What you should do → Copy out, word for word, the full text below about generating an artificial double promoter in Bacillus subtilis.

--- Document text ---

Generation of an artificial double promoter for protein expression in Bacillus subtilis through a promoter trap system.

Bacillus subtilis is an attractive host for production of recombinant proteins. Promoters and expression plasmid backbones have direct impacts on the efficiency of gene expression. To screen and isolate strong promoters, a promoter trap vector pShuttleF was developed in this study. Using the vector, approximately 1000 colonies containing likely promoters from Bacillus licheniformis genomic DNA were obtained. Amongst them, pShuttle-09 exhibited the highest ß-Gal activities in both Escherichia coli and B. subtilis. The activity of pShuttle-09 in B. subtilis was eight times of that of the P43 promoter, a commonly used strong promoter for B. subtilis. A sequence analysis showed that pShuttle-09 contained P(luxS) and truncated luxS in-frame fused with the reporter gene as well as another fragment upstream of P(luxS) containing a putative promoter. This putative promoter was a hybrid promoter and its ß-Gal activity was higher than P(luxS). Reconstructing the hybrid promoter from pShuttle-09 to P(lapS) further improved the ß-Gal production by 60%. The usefulness of our promoter trap system is likely due to random shuffling and recombination of DNA fragments and adoption of a rapid and high-throughput screening. Thus, our data provide additional evidence to support the concept of using a promoter trap system to create new promoters.

--- Data extract ---

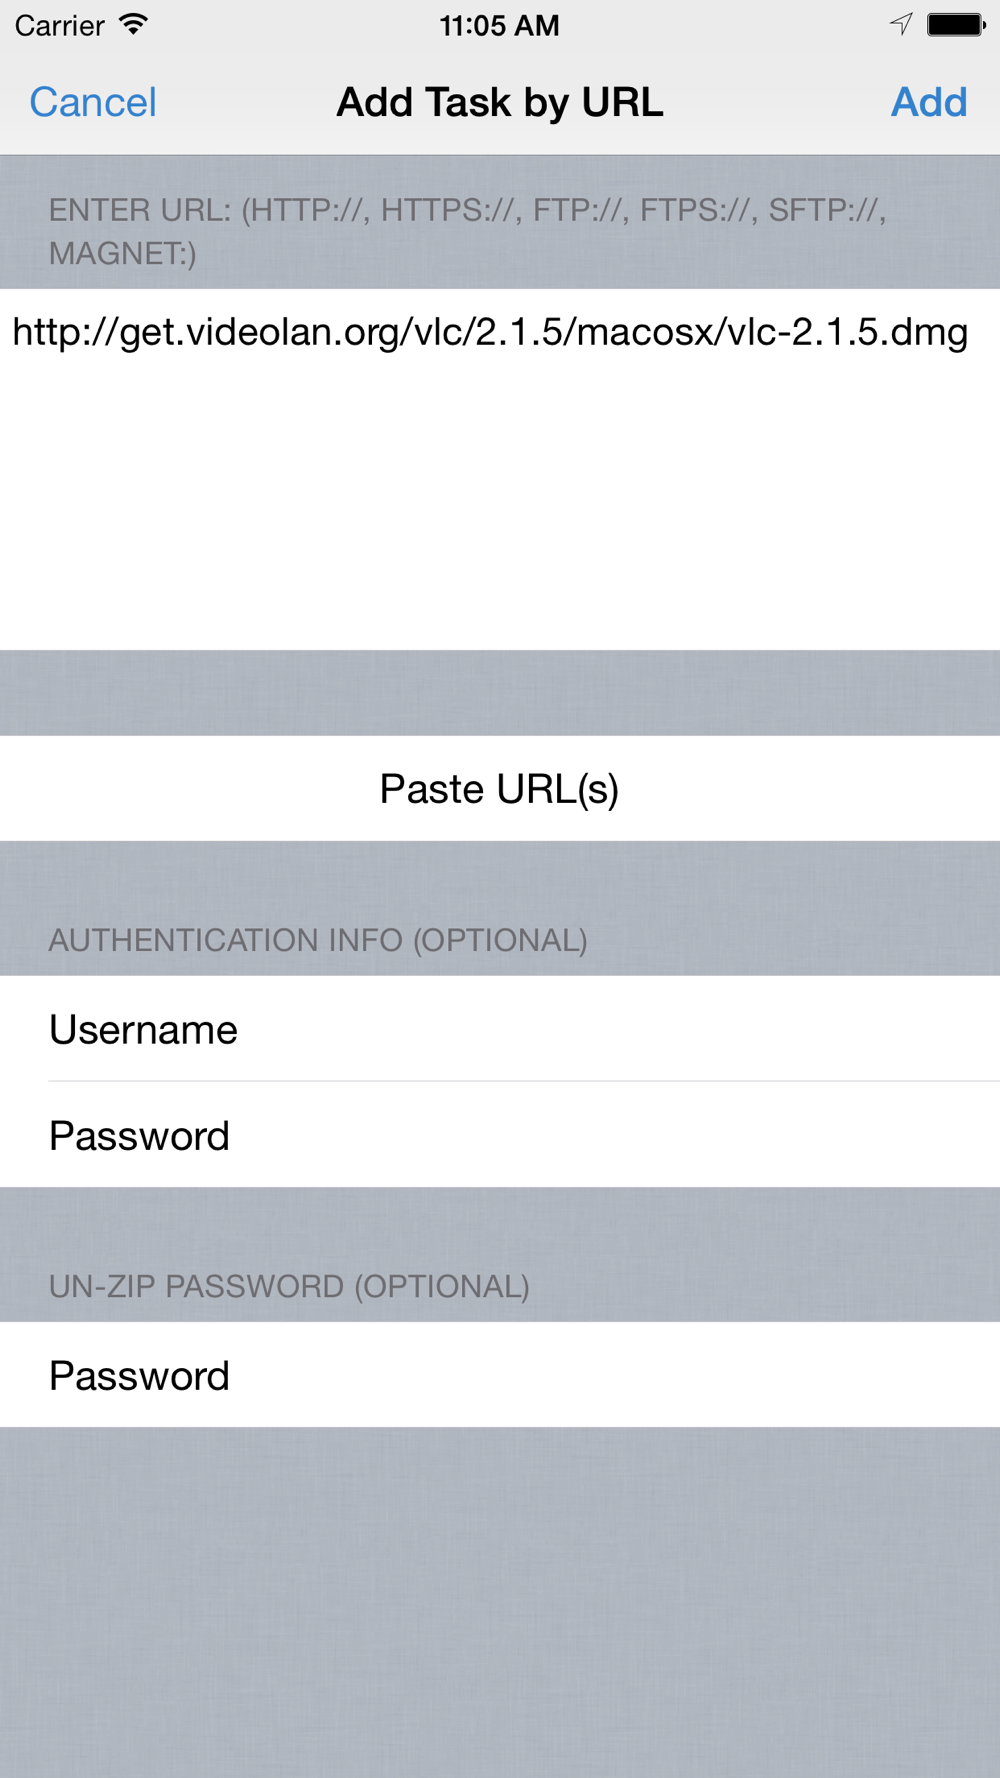Select the Password field under Authentication Info
Viewport: 1000px width, 1778px height.
[500, 1135]
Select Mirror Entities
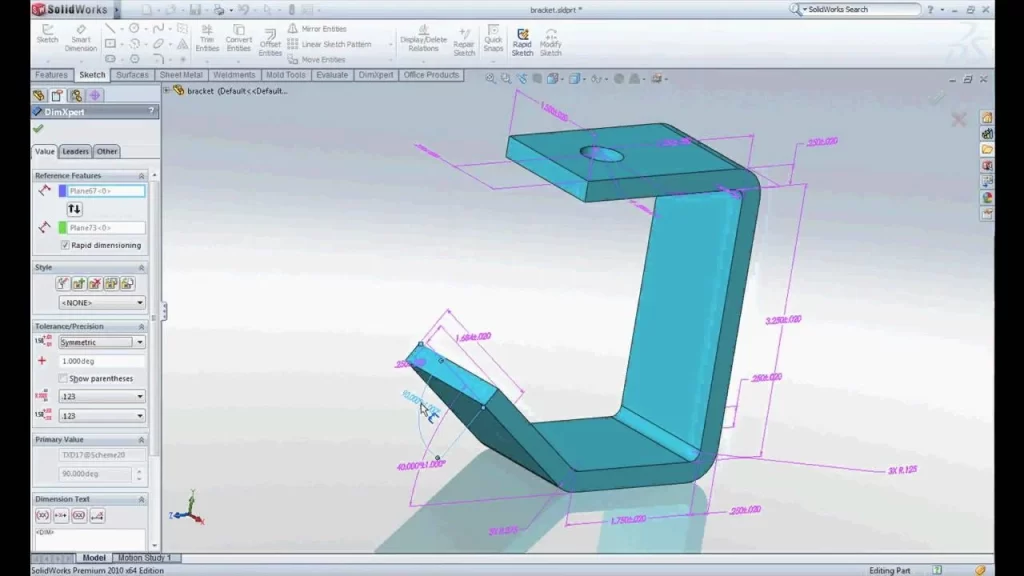Image resolution: width=1024 pixels, height=576 pixels. pos(320,29)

---

Completed task →
Generation of an artificial double promoter for protein expression in Bacillus subtilis through a promoter trap system.

Bacillus subtilis is an attractive host for production of recombinant proteins. Promoters and expression plasmid backbones have direct impacts on the efficiency of gene expression. To screen and isolate strong promoters, a promoter trap vector pShuttleF was developed in this study. Using the vector, approximately 1000 colonies containing likely promoters from Bacillus licheniformis genomic DNA were obtained. Amongst them, pShuttle-09 exhibited the highest ß-Gal activities in both Escherichia coli and B. subtilis. The activity of pShuttle-09 in B. subtilis was eight times of that of the P43 promoter, a commonly used strong promoter for B. subtilis. A sequence analysis showed that pShuttle-09 contained P(luxS) and truncated luxS in-frame fused with the reporter gene as well as another fragment upstream of P(luxS) containing a putative promoter. This putative promoter was a hybrid promoter and its ß-Gal activity was higher than P(luxS). Reconstructing the hybrid promoter from pShuttle-09 to P(lapS) further improved the ß-Gal production by 60%. The usefulness of our promoter trap system is likely due to random shuffling and recombination of DNA fragments and adoption of a rapid and high-throughput screening. Thus, our data provide additional evidence to support the concept of using a promoter trap system to create new promoters.